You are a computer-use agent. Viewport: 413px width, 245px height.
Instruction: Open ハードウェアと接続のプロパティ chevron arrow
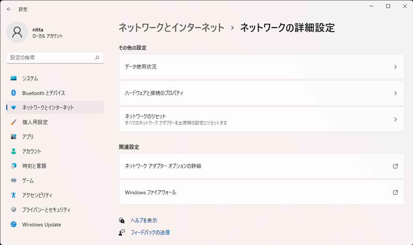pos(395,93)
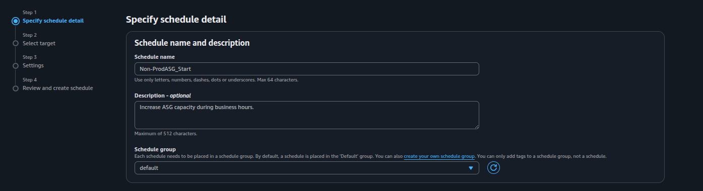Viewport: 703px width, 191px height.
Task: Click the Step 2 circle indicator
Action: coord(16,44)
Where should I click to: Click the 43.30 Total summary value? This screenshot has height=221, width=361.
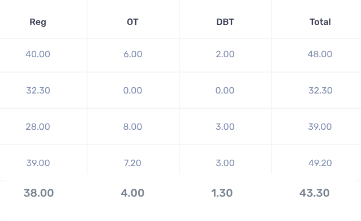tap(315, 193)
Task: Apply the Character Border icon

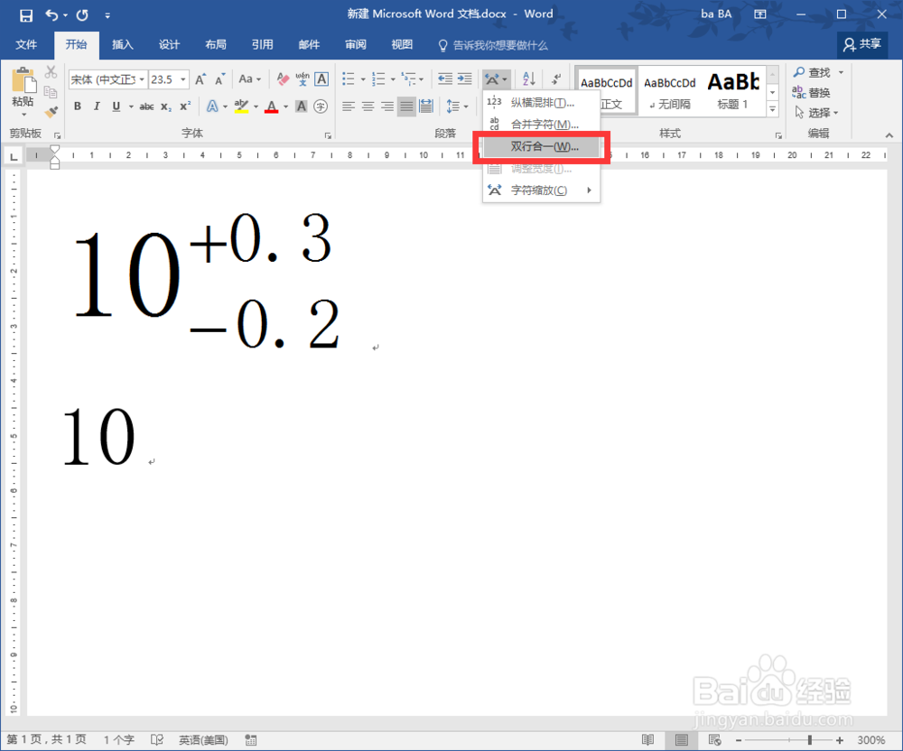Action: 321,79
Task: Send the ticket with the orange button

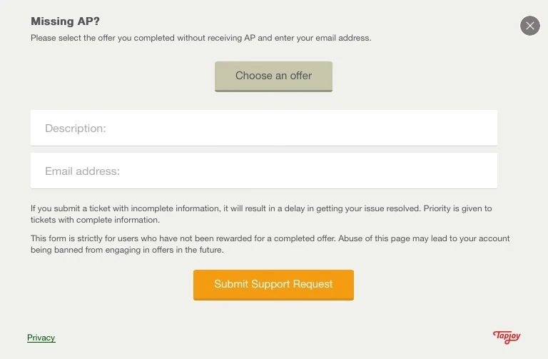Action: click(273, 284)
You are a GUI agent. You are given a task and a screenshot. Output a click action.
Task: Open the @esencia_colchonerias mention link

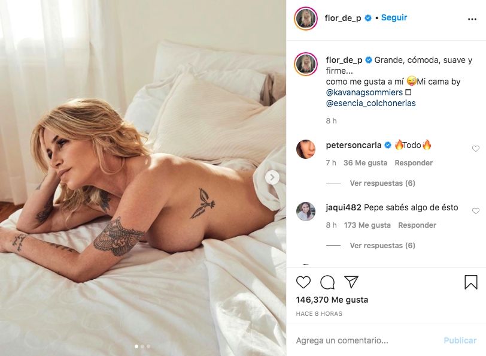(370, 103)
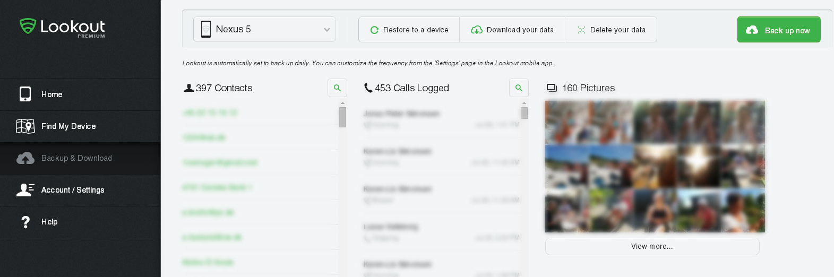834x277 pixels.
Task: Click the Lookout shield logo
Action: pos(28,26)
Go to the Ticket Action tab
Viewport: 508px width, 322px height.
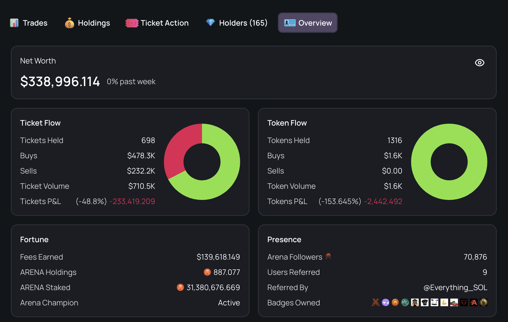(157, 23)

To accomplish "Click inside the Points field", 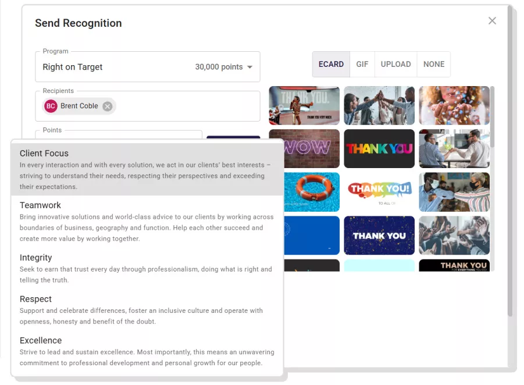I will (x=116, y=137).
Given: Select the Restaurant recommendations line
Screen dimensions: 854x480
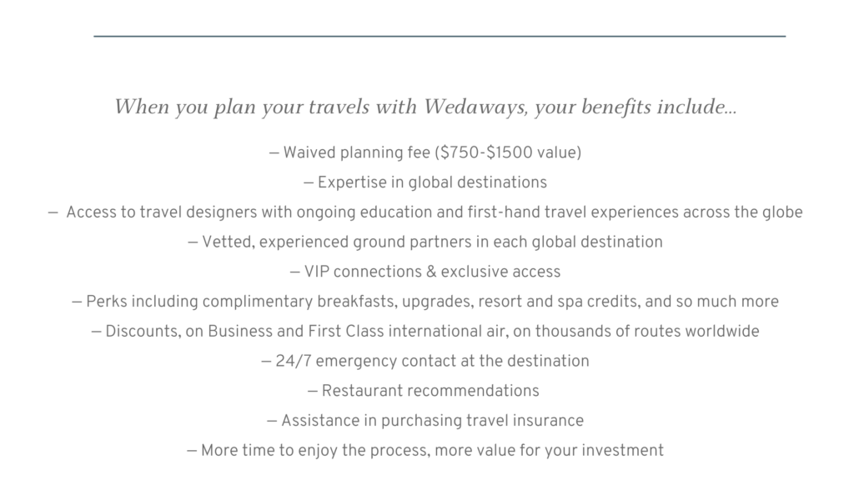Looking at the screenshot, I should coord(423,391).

────────────────────────────────────────

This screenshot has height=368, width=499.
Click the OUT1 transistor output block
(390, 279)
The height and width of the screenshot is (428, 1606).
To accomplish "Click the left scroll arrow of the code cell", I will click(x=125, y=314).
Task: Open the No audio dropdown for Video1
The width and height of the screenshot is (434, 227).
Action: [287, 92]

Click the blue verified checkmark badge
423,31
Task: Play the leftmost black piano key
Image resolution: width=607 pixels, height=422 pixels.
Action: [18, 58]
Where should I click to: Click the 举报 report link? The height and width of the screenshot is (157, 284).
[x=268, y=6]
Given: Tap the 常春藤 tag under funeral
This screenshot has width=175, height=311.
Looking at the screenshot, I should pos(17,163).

────────────────────────────────────────

About this task –
Show all of the lines above in which "agent" is present.

Solved problem –
You are a computer-use agent. Viewport: 413px width, 245px height.
You are a GUI agent. You are given a task and a screenshot. Output a click action.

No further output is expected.